▸ **Your goal**: Render this sentence from the SPDX licensing note in Spanish: "The SPDX identifier is a legally binding shorthand, which can be used instead of the full boiler plate text."

▸ **Text extract**:
By default all files without license information are under the default
license of the kernel, which is GPL version 2.
Update the files which contain no license information with the 'GPL-2.0'
SPDX license identifier. The SPDX identifier is a legally binding
shorthand, which can be used instead of the full boiler plate text.
This patch is based on work done by Thomas Gleixner and Kate Stewart and
Philippe Ombredanne.
How this work was done:
Patches were generated and checked against linux-4.14-rc6 for a subset of
the use cases:
- file had no licensing information it it.
- file was a */uapi/* one with no licensing information in it,
- file was a */uapi/* one with existing licensing information,
Further patches will be generated in subsequent months to fix up cases
where non-standard license headers were used, and references to license
had to be inferred by heuristics based on keywords.
The analysis to determine which SPDX License Identifier to be applied to
a file was done in a spreadsheet of side by side results from of the
output of two independent scanners (ScanCode & Windriver) producing SPDX
tag:value files created by Philippe Ombredanne. Philippe prepared the
base worksheet, and did an initial spot review of a few 1000 files.
The 4.13 kernel was the starting point of the analysis with 60,537 files
assessed. Kate Stewart did a file by file comparison of the scanner
results in the spreadsheet to determine which SPDX license identifier(s)
to be applied to the file. She confirmed any determination that was not
immediately clear with lawyers working with the Linux Foundation.
Criteria used to select files for SPDX license identifier tagging was:
- Files considered eligible had to be source code files.
- Make and config files were included as candidates if they contained >5
lines of source
- File already had some variant of a license header in it (even if <5
lines).

▸ **Listed entries**:
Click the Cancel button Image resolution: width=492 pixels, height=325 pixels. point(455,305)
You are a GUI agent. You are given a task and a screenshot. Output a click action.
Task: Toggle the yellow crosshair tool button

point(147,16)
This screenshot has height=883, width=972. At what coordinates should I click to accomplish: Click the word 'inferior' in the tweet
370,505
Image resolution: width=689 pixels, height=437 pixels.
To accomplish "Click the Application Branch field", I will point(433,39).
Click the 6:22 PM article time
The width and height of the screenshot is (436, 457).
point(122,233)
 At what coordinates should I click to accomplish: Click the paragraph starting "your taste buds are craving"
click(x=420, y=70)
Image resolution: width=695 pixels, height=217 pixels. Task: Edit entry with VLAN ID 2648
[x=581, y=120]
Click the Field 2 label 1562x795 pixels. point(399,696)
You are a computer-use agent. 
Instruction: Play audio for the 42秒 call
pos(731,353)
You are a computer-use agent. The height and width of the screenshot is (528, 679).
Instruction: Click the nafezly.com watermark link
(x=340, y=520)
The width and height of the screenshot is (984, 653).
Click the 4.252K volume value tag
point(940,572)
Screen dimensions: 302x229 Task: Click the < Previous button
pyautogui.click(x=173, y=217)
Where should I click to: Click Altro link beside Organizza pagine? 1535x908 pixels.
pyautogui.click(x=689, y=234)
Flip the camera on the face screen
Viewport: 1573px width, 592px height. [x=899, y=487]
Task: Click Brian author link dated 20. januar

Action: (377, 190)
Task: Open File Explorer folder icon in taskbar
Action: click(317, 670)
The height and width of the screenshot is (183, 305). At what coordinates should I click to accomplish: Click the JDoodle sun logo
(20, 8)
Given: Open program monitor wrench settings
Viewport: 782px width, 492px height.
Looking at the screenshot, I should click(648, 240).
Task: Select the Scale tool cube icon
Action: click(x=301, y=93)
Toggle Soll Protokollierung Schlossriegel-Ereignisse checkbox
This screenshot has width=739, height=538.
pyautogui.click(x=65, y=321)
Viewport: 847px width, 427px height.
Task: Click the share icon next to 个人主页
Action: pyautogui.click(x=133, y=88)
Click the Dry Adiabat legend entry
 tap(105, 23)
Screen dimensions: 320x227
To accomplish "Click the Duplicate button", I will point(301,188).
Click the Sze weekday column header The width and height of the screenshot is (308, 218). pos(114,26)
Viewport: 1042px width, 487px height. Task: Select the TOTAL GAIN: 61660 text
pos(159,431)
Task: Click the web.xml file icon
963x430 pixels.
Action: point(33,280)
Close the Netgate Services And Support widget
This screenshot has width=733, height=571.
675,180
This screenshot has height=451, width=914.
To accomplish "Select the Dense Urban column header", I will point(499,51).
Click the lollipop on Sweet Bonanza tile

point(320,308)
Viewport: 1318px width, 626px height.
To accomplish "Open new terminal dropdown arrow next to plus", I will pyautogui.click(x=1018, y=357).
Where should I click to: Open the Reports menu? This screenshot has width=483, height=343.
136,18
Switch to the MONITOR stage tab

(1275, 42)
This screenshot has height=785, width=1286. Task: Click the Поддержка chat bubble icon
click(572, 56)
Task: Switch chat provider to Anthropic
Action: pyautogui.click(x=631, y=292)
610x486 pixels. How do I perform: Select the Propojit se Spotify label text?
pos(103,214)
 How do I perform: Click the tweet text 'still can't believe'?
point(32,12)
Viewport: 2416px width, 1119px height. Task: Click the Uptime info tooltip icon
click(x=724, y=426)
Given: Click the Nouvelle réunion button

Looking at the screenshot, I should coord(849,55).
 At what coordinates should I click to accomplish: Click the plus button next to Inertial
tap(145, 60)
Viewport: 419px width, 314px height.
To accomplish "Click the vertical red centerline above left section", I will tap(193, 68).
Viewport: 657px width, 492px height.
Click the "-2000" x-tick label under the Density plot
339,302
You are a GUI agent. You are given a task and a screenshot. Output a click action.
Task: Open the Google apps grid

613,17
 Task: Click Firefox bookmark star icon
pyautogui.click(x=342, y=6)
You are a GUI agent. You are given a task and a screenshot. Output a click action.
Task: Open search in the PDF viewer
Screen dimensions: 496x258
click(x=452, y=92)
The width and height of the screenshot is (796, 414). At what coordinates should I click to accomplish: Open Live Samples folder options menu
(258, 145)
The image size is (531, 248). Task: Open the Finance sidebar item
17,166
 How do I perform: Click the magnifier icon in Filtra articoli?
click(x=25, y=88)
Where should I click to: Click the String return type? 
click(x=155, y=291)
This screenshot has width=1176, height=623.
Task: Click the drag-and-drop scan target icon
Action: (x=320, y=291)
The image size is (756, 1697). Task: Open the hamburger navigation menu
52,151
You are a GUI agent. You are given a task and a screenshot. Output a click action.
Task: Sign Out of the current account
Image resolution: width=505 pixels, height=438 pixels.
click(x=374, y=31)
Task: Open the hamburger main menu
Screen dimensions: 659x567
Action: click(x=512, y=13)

▸ **Problem solution**: El identificador SPDX es una abreviatura jurídicamente vinculante, que puede usarse en lugar del texto estándar completo.